- Texto de partida:
────

Traducido para Rebelión por María Luján Leiva
Debemos repetirlo hasta el infinito. La Italia que ha introducido el delito de inmigración clandestina, la prolongación de la detención preventiva, que practica los rechazos reduciendo a cero el derecho de asilo, es un país sobre el abismo.
Está en acto, aquí y ahora, una transformación violenta de nuestra naturaleza. Un cambio antropológico, una corrupción histórica. Viene modificada la razón de ser de un pueblo, las bases constitutivas de la convivencia entre los humanos y se cancelan las bases del derecho universal junto al corazón solidario e igualitario de nuestra constitución.
Una de las culturas profundas y que hasta ahora estaban radicadas y que de esta manera están en riesgo de venir a menos es la del asilo, de la residencia y de la hospitalidad, tradición positiva de aquella que llamábamos «nuestra civilidad». Con los rechazos en el mar, con las rondas que privatizan y atizan el odio basándose en la seguridad, todos los días nuestra civilidad es negada.
Negado aquel derecho de asilo que existía en las iglesias cristianas hace dos mil años y que era parte constitutiva de la realidad de las Comunas que garantizaban la salvación del fugitivo y del oprimido que se había liberado de la servidumbre del vasallo. «Estás a salvo», decían, ofreciendo libertad y trabajo.
Después se dicen cristianos. No saben ni siquiera qué significa. Porque el cristianismo es acogida, la primera regla, el primer acto de amor hacia el expulsado. Hay un fragmento que recito en estos días con Franca Rame sobre San Ambrosio. En uno de sus discursos a los parroquianos la emprende contra los ricos y dice «recuerda que cuando oigas llamar a la puerta, mientras estás caliente y tranquilo bajo techo, el que llama es un hombre y ese hombre se llama Jesús». Piensen un poco.
Más aún. La cosa horrenda que nos disponemos a aceptar es que la hospitalidad sólo exista si se paga bien. Si el que viene a requerir la hospitalidad tiene la posibilidad de pagarnos. No. Sin embargo en ese intercambio desigual los míseros somos nosotros y el enriquecimiento entre las culturas parece una fábula hundida, precipitada a pico con la desesperación de los náufragos de las barcas, dentro de la apariencia-verdad televisiva.

────

- Qué hacer:
Sigue escribiendo el texto sobre el asilo y la hospitalidad en Italia justo después de su última frase.

────

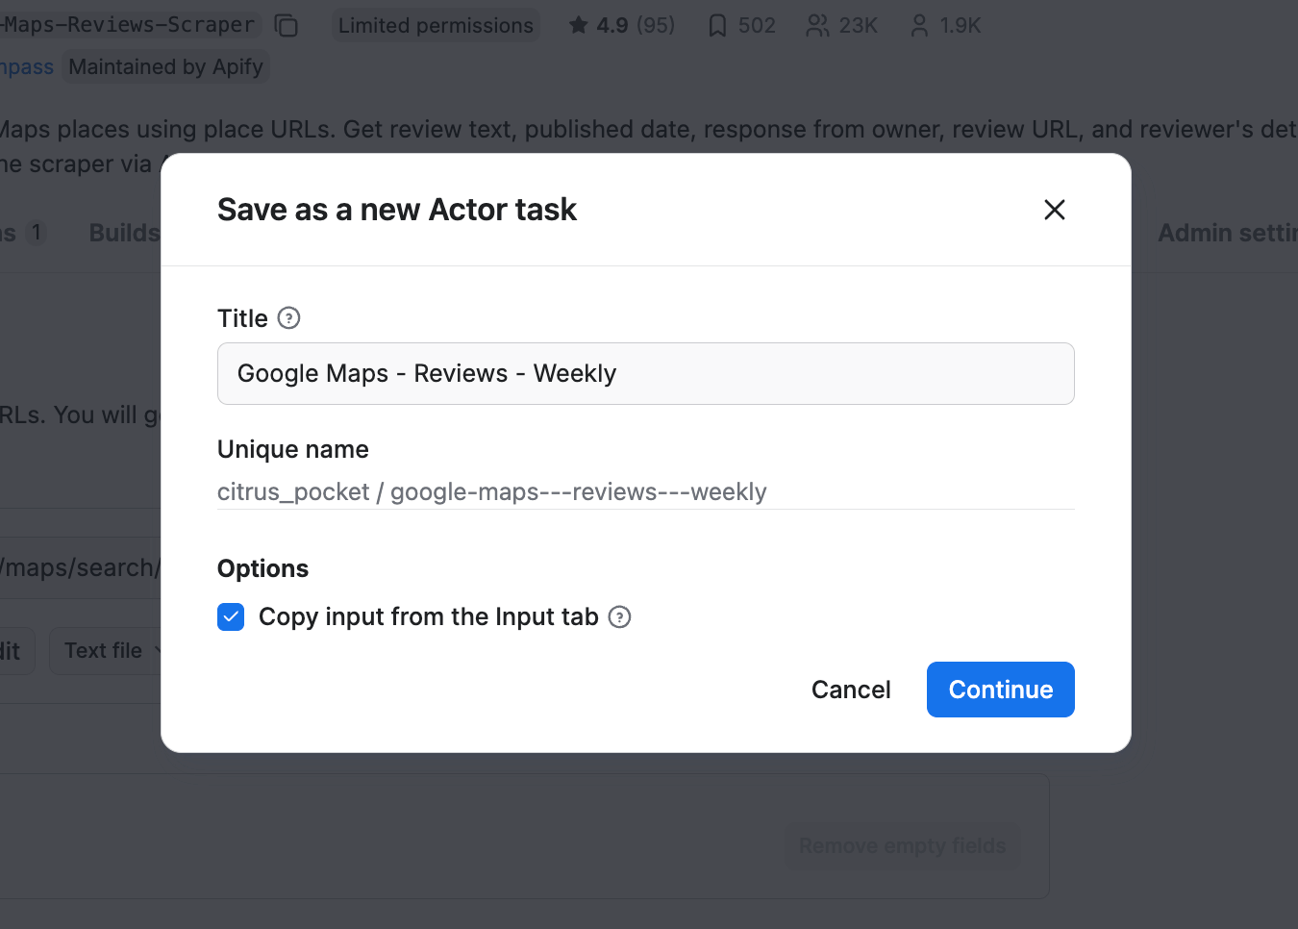Image resolution: width=1298 pixels, height=929 pixels.
Task: Cancel the Save as new Actor task dialog
Action: pyautogui.click(x=850, y=689)
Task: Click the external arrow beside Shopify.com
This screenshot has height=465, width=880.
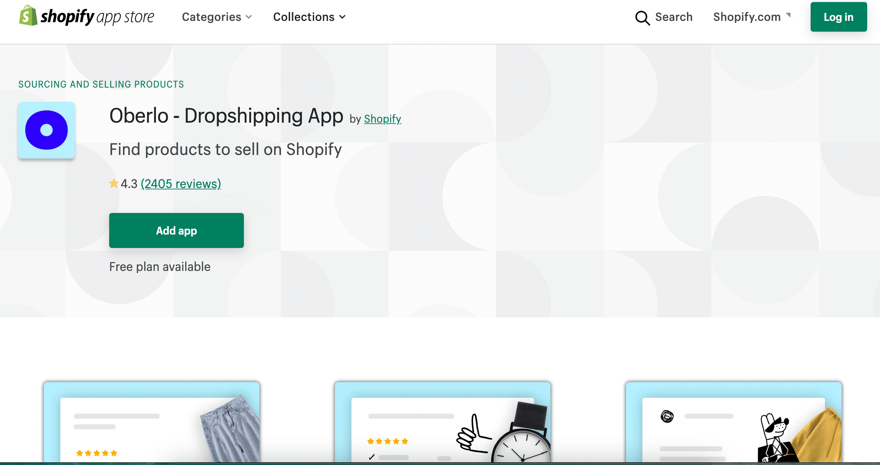Action: (x=788, y=15)
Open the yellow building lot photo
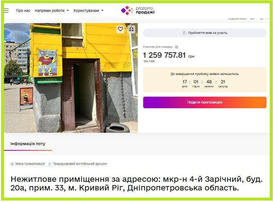 (x=71, y=78)
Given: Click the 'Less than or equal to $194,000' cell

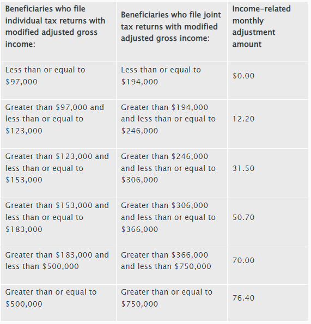Looking at the screenshot, I should [172, 81].
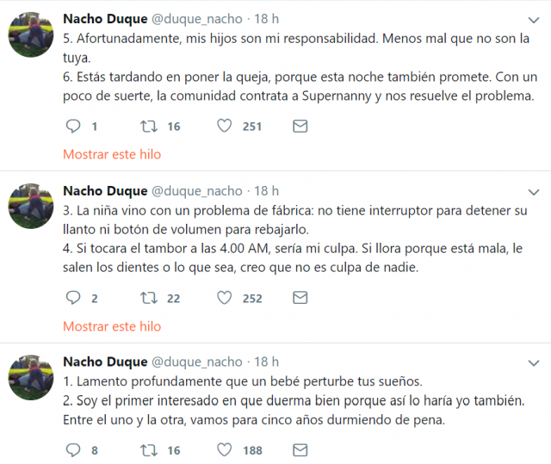Viewport: 551px width, 464px height.
Task: Retweet the tweet with 22 retweets
Action: 149,298
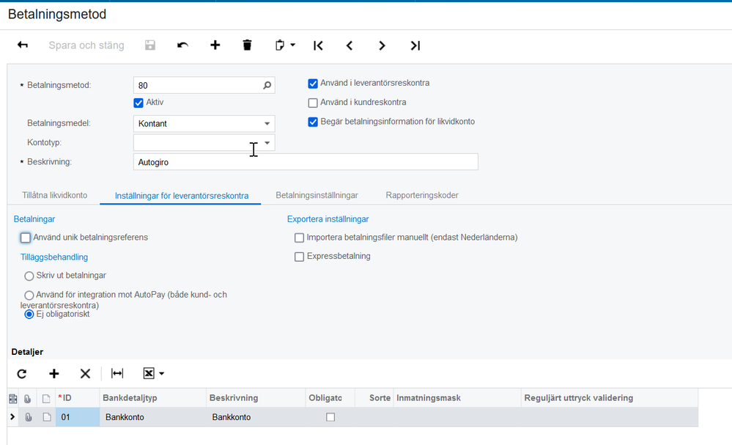Uncheck the Aktiv checkbox
Image resolution: width=732 pixels, height=445 pixels.
tap(138, 103)
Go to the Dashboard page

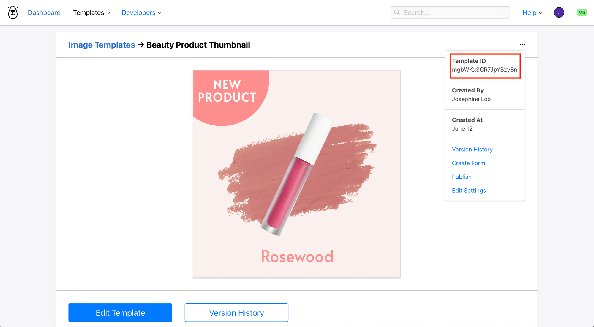point(44,13)
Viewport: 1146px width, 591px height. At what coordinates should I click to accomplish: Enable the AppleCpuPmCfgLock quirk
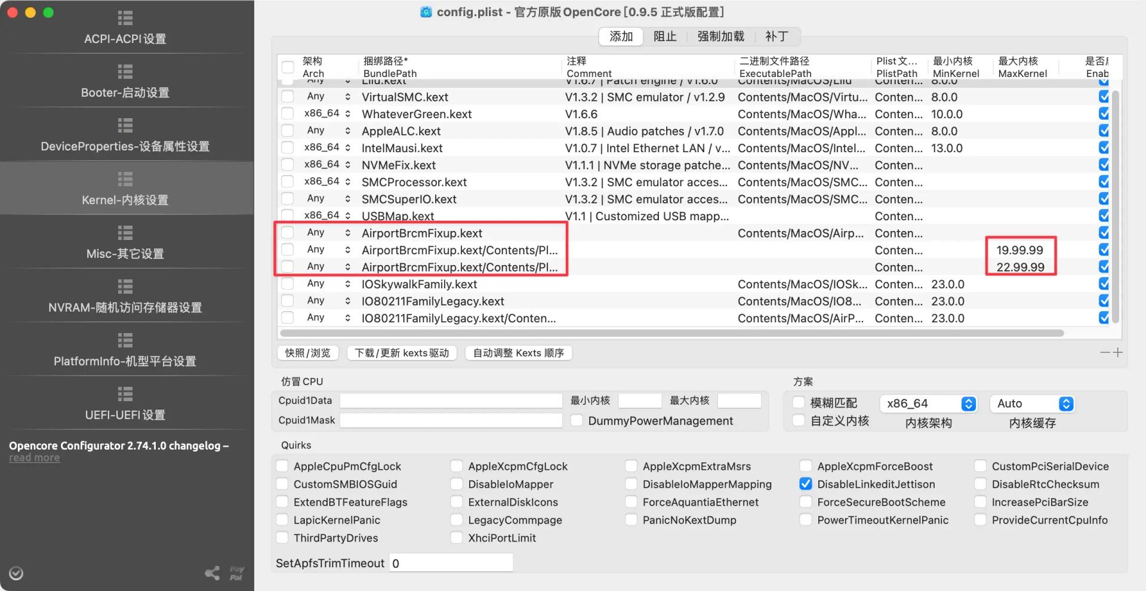(x=282, y=466)
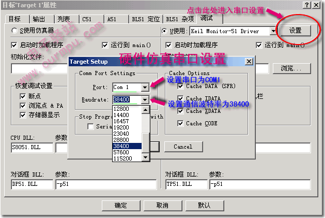Viewport: 325px width, 218px height.
Task: Click the DP51.DLL input field
Action: click(32, 184)
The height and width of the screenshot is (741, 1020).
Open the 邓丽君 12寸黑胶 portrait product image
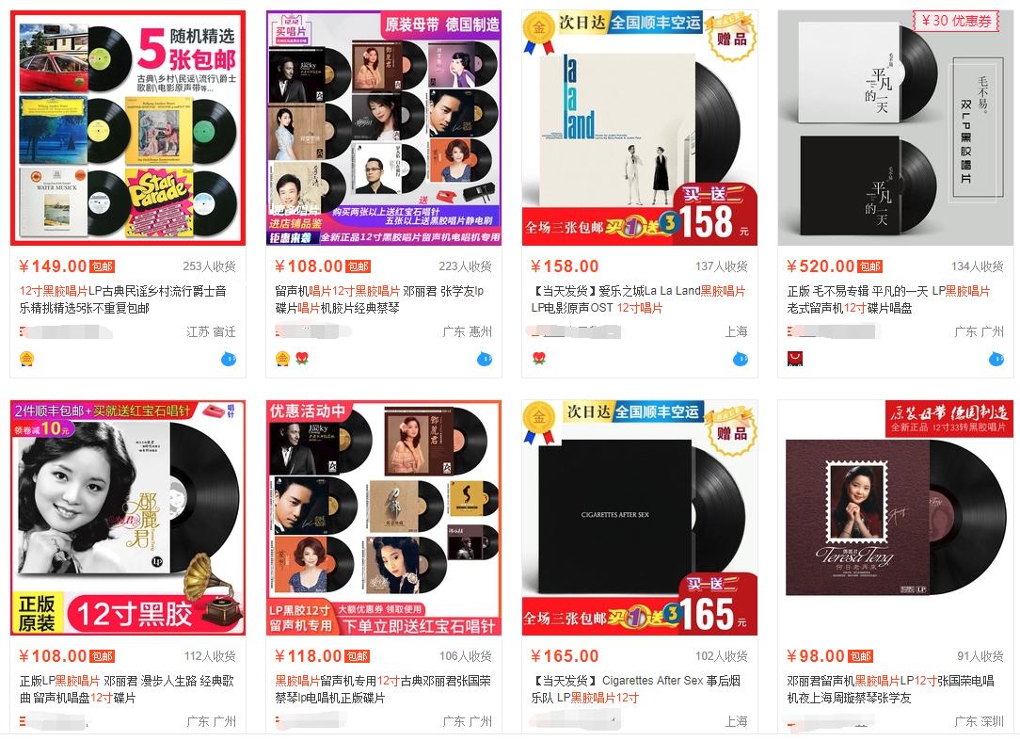(128, 518)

────

- Respuesta escrita:
Lo que se derrumba es aquella pequeña sensibilidad del vivir, patrimonio hasta aquí tan difundido. Antes se decía: ninguno recibirá sólo un vaso de agua si dice que tiene sed en nuestra puerta, le daremos también el vino. Es una expresión que se usa en el Véneto, en Lombardía, en Piamonte, en Sicilia, en todos lados. Ofrezcamos a cualquiera, antes aún de que nos lo pida. Hoy la única cosa que sabemos decir, gracias a la derecha en el gobierno, al populismo racista que alimenta, pero también a los muchos retardos y silencios de lo que hasta hora nos obstinamos en llamar izquierda es: Váyanse.
Tienen derecho a ser recibidos porque tiene derecho a huir de la guerra, de los regímenes dictatoriales que nosotros muy a menudo ayudamos por las materias primas por explotar. Y porque rechazan la miseria y el hambre. Dice la ONU que existen mil millones de seres humanos condenados a morir por la carencia de comida en las periferias y en las villas miserias y barracas de los continentes depredados como África y Asia.
Y nosotros sólo ofrecemos de tibio el racismo que es la antesala, abierta, del fascismo. Hoy en la calle y cada día en la realidad cotidiana debemos ser muchos para detener esta deriva, para gritar que los migrantes somos nosotros.
Dario Fo es Premio Nobel de Literatura, actor y escritor italiano.